Le rêve de Saitô est de voyager dans tout le pays et de réparer et remettre en service les distributeurs en panne : « Je pense qu’il existe encore beaucoup de vieux distributeurs automatiques qui pourraient fonctionner s’ils étaient réparés. Je voudrais en restaurer autant que possible pour qu’il puisse continuer de marcher. »
Des distributeurs originaux pour survivre
Après avoir culminé à 5,6 millions d’unités en 2000, le nombre de distributeurs automatiques a baissé de manière constante. On en recensait 4,04 millions à la fin 2020. Les principaux facteurs de ce recul sont la forte diminution des distributeurs d’alcool et de cigarettes, ainsi que la montée en puissance des supérettes (konbini). De plus, après le Grand tremblement de terre de l’Est du Japon du 11 mars 2011, le gouverneur de Tokyo de l’époque, Ishihara Shintarô, a plombé l’industrie du jihanki en déclarant : « Nous pouvons vivre sans distributeurs automatiques, qui consomment beaucoup d’électricité ». Nomura se souvient amèrement de cet épisode : « Depuis longtemps, avant même le séisme, l’industrie des distributeurs automatiques faisait d’énormes efforts pour améliorer leur performance énergétique, j’étais donc furieux qu’il dise que les distributeurs gaspillaient de l’électricité. »
Suite à l’expérience douloureuse du séisme, les principaux fabricants de boissons se sont appliqués à mettre au point des distributeurs fonctionnant même en cas de catastrophe naturelle. En cas de panne de courant, une simple opération permet de fournir l’énergie nécessaire au distributeur pour qu’il puisse fournir gratuitement des boissons aux personnes dans les zones sinistrées.

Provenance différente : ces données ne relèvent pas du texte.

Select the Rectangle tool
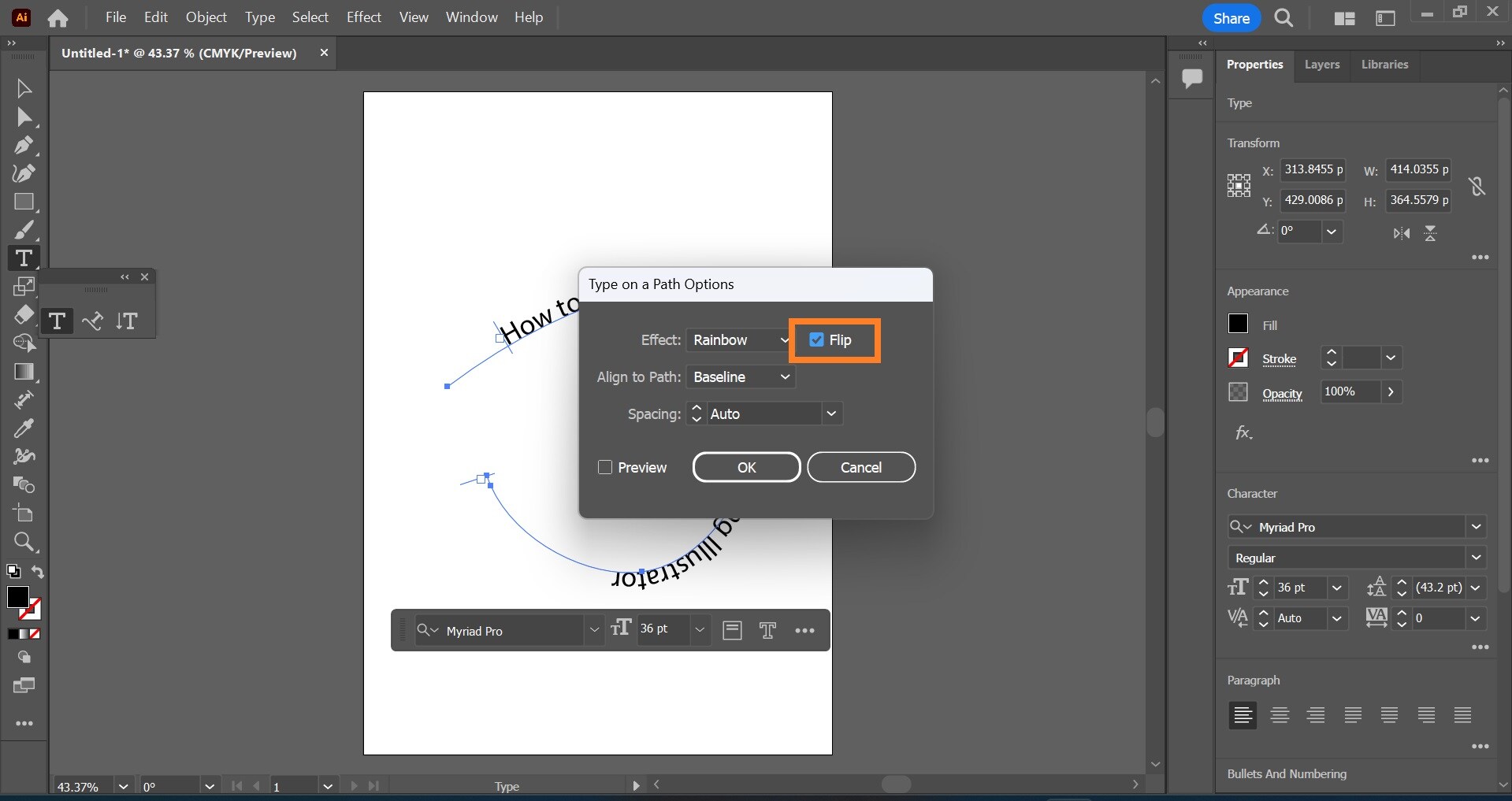 (24, 202)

En parallèle, les distributeurs automatiques évoluent pour contribuer à la société, en distribuant une partie de leurs recettes à des associations ou en se dotant de système de vidéosurveillance pour améliorer la sécurité sur la voie publique.
Un exemple notable est le fabricant de boissons ITO EN, qui s’est associé au jeu Pokémon Go pour que ses distributeurs automatiques adaptés aux catastrophes naturelles se transforment en Pokéstops (lieux permettant d’obtenir des objets) ou des arènes (pour se mesurer à d’autres dresseurs de Pokémon). Cette campagne a permis de multiplier par quatre le nombre de ces distributeurs comparé à 2011. À partir du mois d’avril, des distributeurs décorés avec des Pokémon disponibles uniquement dans certaines régions ont également fait leur apparition.

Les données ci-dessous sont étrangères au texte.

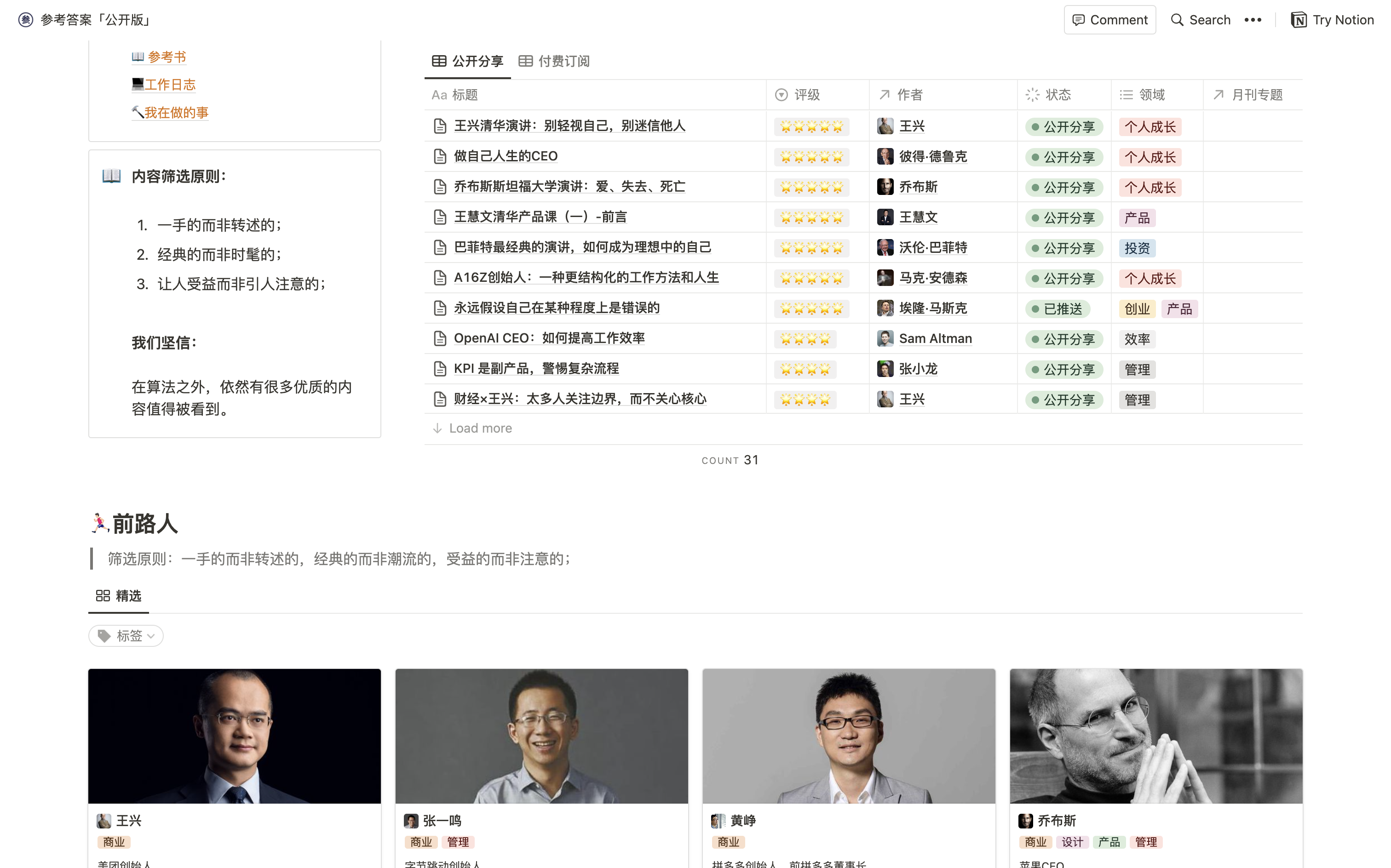
Task: Select the 精选 gallery view tab
Action: 119,596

Même si l’âge d’or des jihanki est passé, la communauté demeure très active en ligne et sur les réseaux sociaux, s’échangeant tous les jours des informations sur les derniers modèles installés dans tout le pays. Parmi les nombreux distributeurs existants, on trouve des modèles rares, qui proposent des produits surprenants : « faux-aliments » (habituellement présentés devant les restaurants), statues de Bouddha, insectes comestibles ou des drones.
« Vous pouvez même acheter des bagues de fiançailles, nous informe Nomura. C’est un distributeur d’une bijouterie du quartier de Sendagaya (Tokyo) dont le concept est de pouvoir faire sa proposition de mariage n’importe quand, 24 h / 24. » Depuis la pandémie sont aussi apparus des distributeurs proposant des masques spécialement conçus contre la chaleur ou des kits de test PCR.

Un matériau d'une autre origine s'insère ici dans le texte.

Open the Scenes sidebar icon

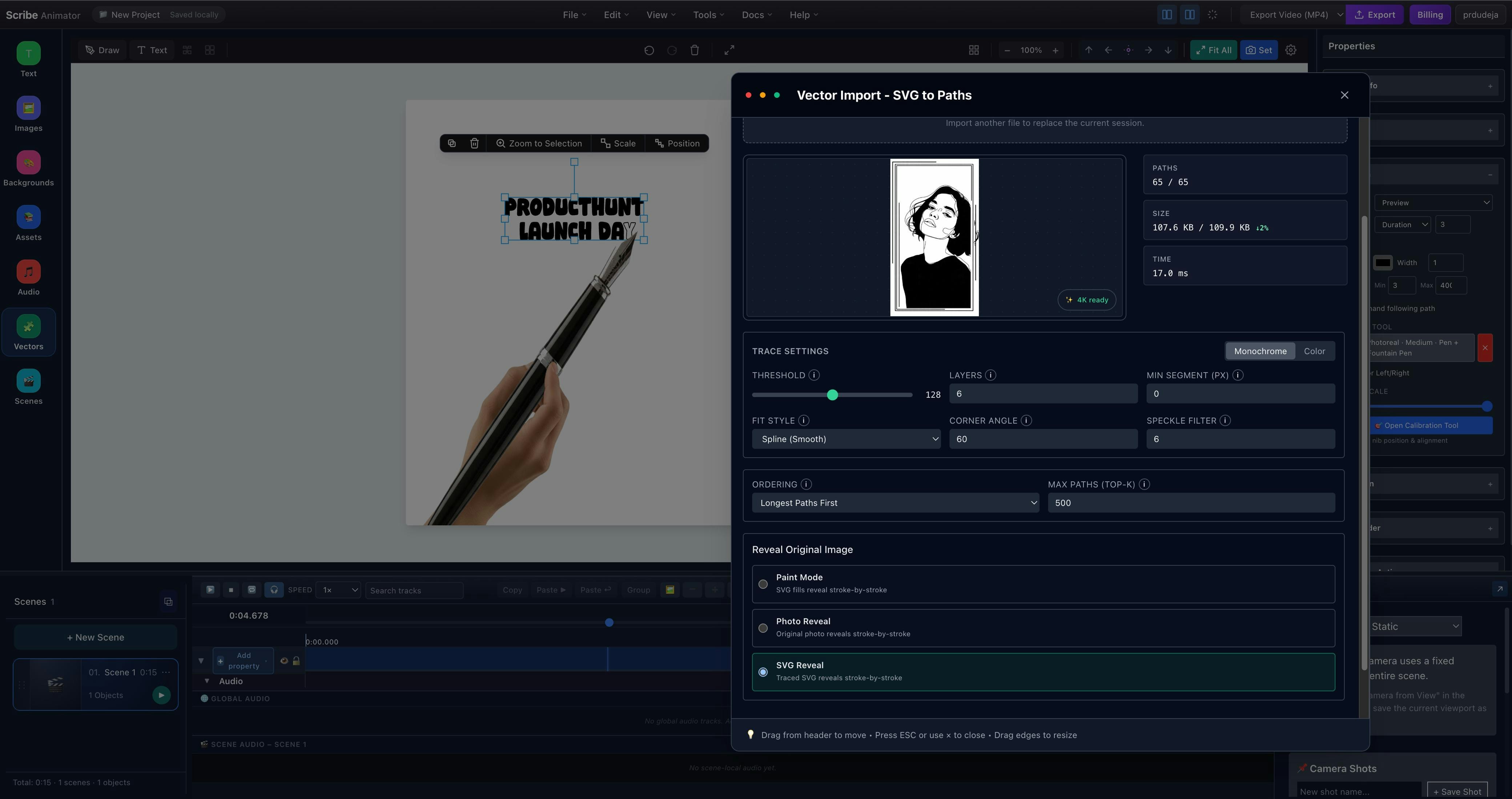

Il existe aussi des distributeurs vendant des spécialités culinaires régionales, comme dans le terminal 2 de l’aéroport de Haneda, qui propose des spécialités de sept préfectures, tels que les calmars lucioles de Toyama. Mais on en trouve parfois dans des endroits inattendus, explique Nomura : « Il n’y a pas longtemps, je passais en voiture dans la ville de Kawaguchi et je suis tombé sur un distributeur de spécialités de Hokkaidô, qui proposait un large choix de produits : gelée de melon, camembert ou encore shiokara de noix de Saint-Jacques. »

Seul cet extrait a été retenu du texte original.